_Records supplied_
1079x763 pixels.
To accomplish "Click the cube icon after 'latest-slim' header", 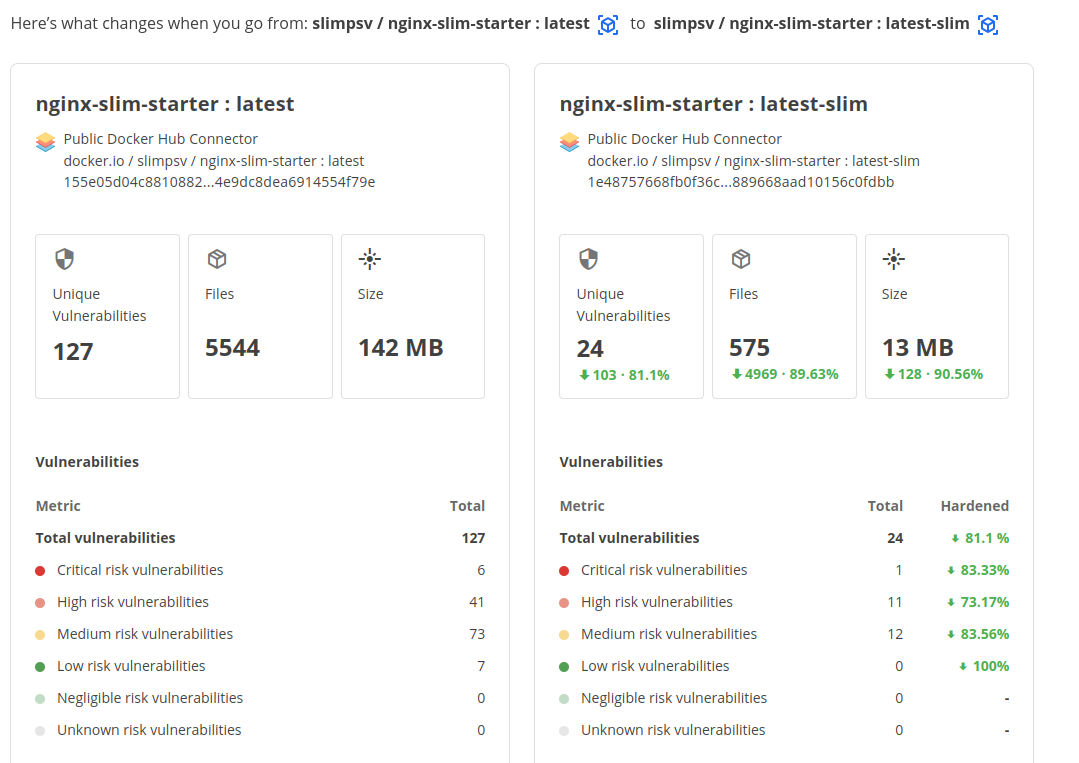I will [x=988, y=25].
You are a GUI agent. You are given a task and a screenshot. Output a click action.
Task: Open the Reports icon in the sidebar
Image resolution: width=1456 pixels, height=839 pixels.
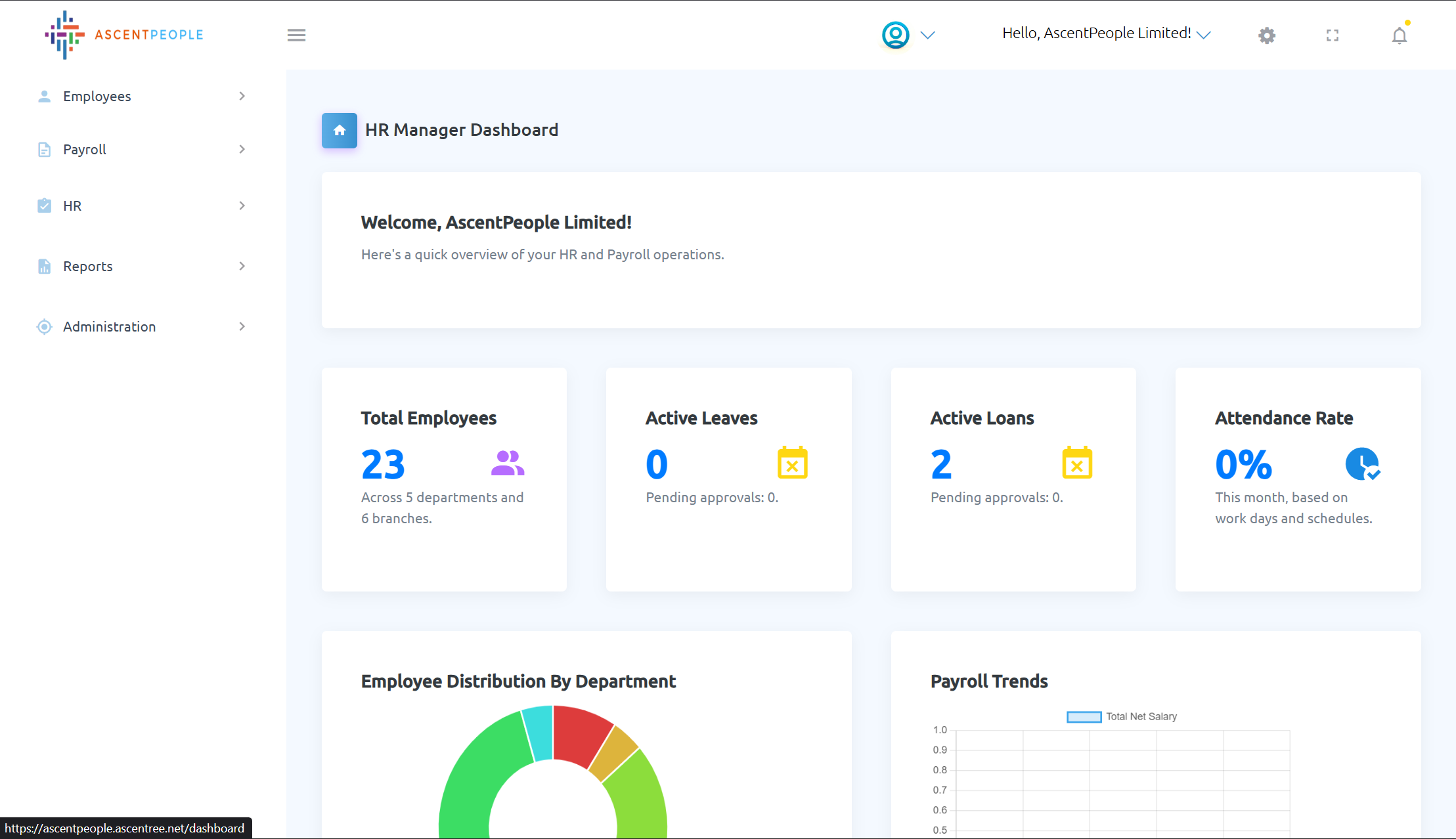44,266
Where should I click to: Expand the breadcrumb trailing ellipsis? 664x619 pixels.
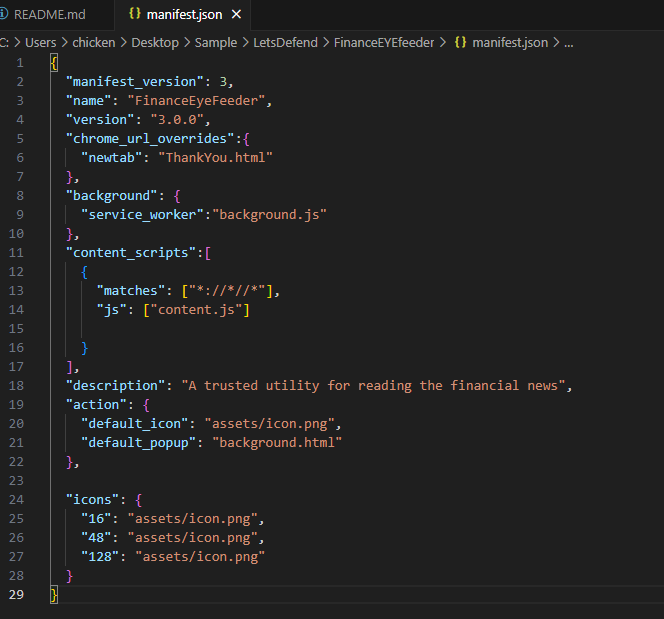coord(569,43)
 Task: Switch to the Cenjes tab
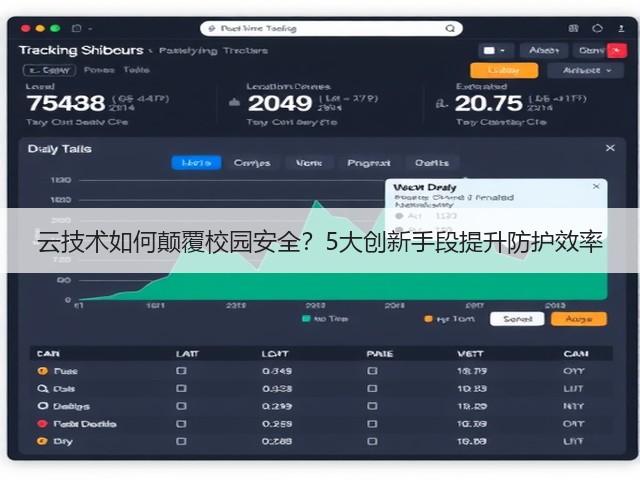(252, 163)
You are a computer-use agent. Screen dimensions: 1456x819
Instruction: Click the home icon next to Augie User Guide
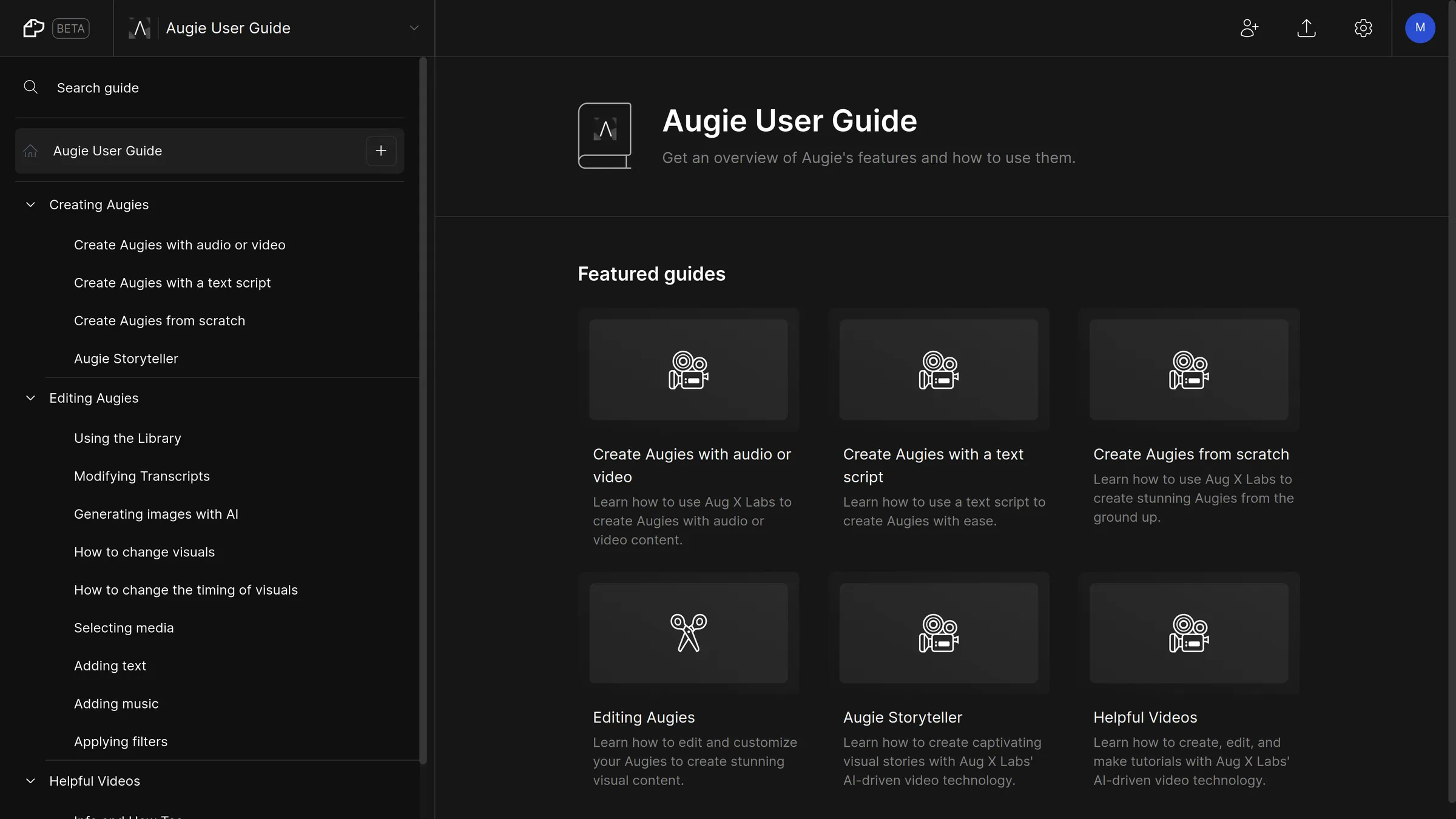[31, 151]
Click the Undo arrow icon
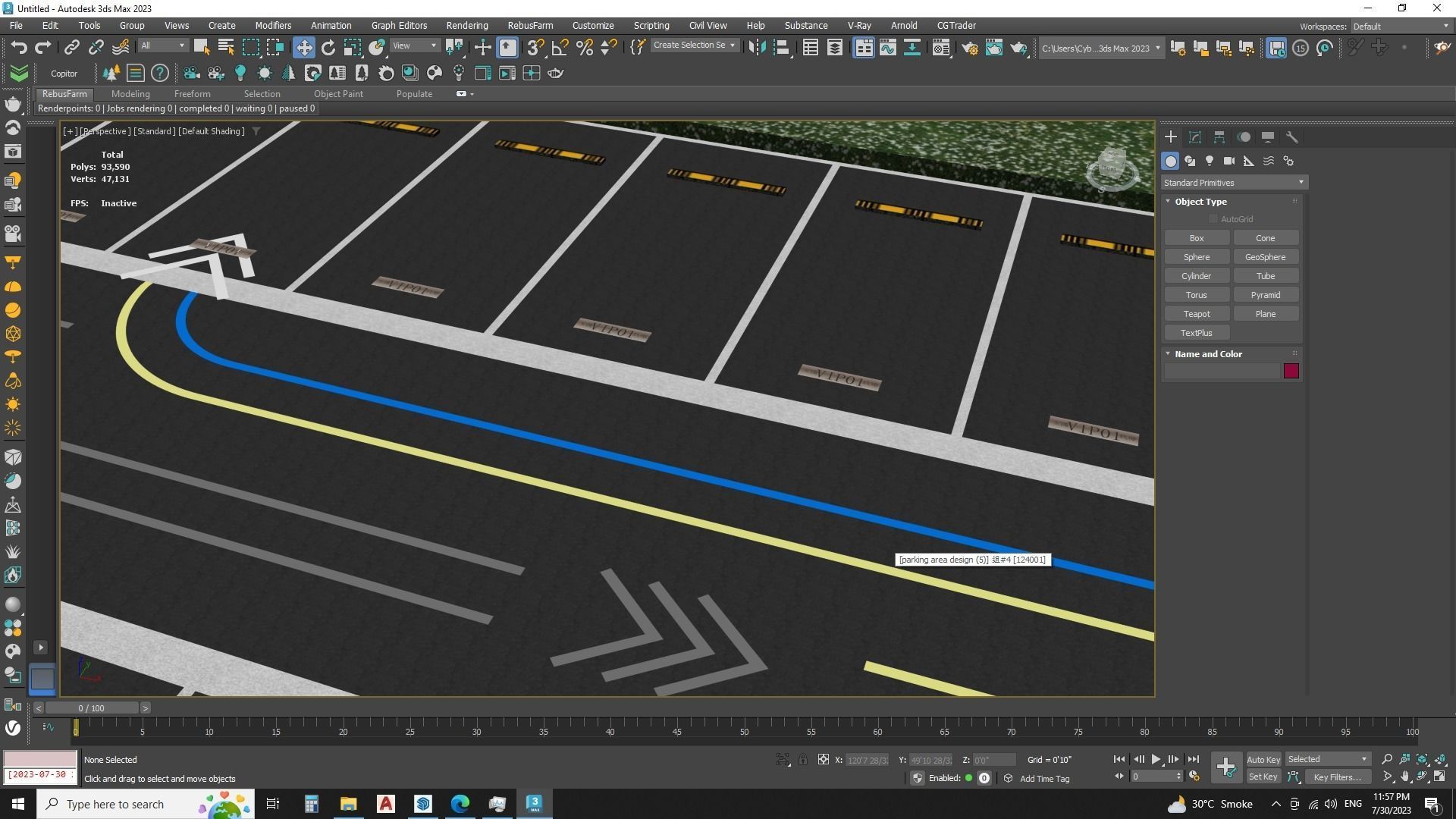 (19, 48)
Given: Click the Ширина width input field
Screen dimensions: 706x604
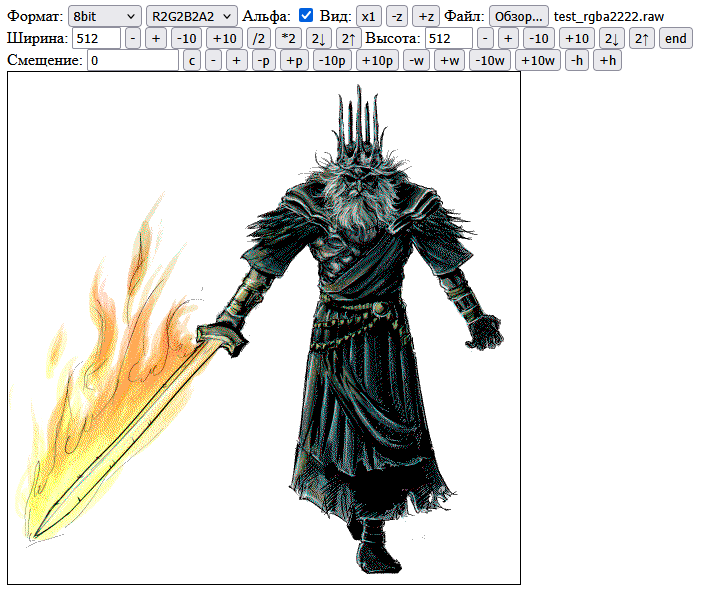Looking at the screenshot, I should (97, 39).
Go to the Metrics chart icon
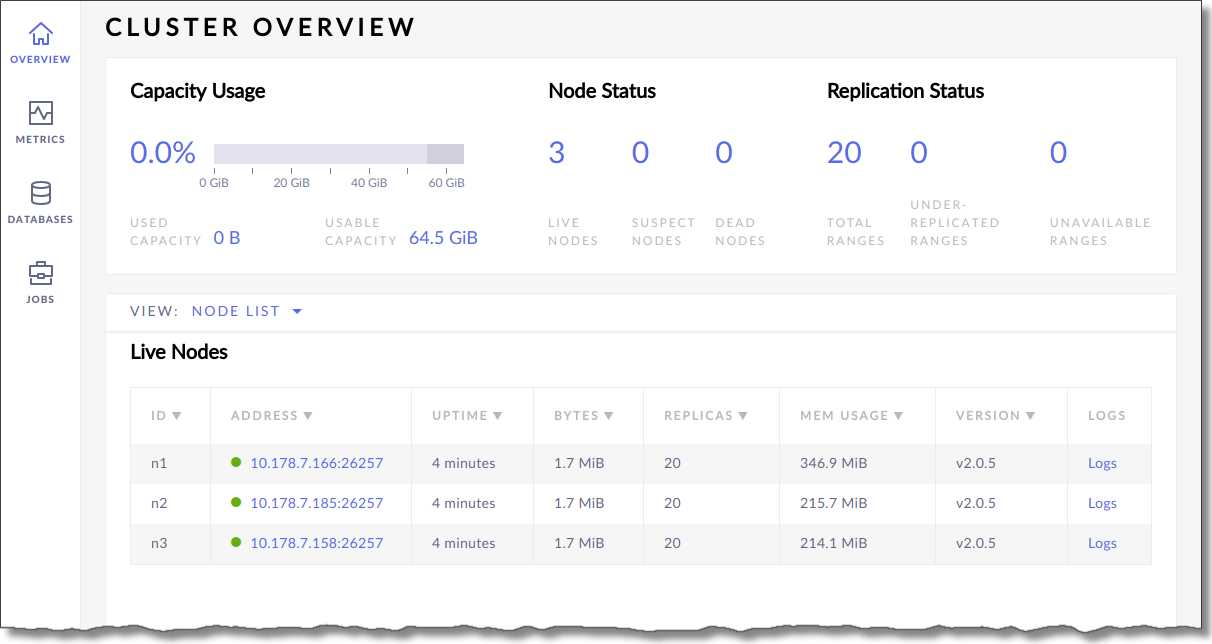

_Objective_
Rewrite the records from the line containing "Where should I" through the end of the records, inclusive, replacing "icon" with "symbol" and leaving everything else unchanged. Omit the pictures from your answer.

_Output of the exercise_
Where should I click to: Expand the breadcrumb trailing ellipsis? 664x619 pixels.
coord(569,43)
 Task: Switch to the Cenjes tab
(252, 163)
You are a computer-use agent. Screen dimensions: 1456x819
Instruction: Click the home symbol next to Augie User Guide
[31, 151]
Click the Undo arrow symbol
 (19, 48)
Given: Click the Ширина width input field
Screen dimensions: 706x604
Looking at the screenshot, I should (97, 39).
Go to the Metrics chart symbol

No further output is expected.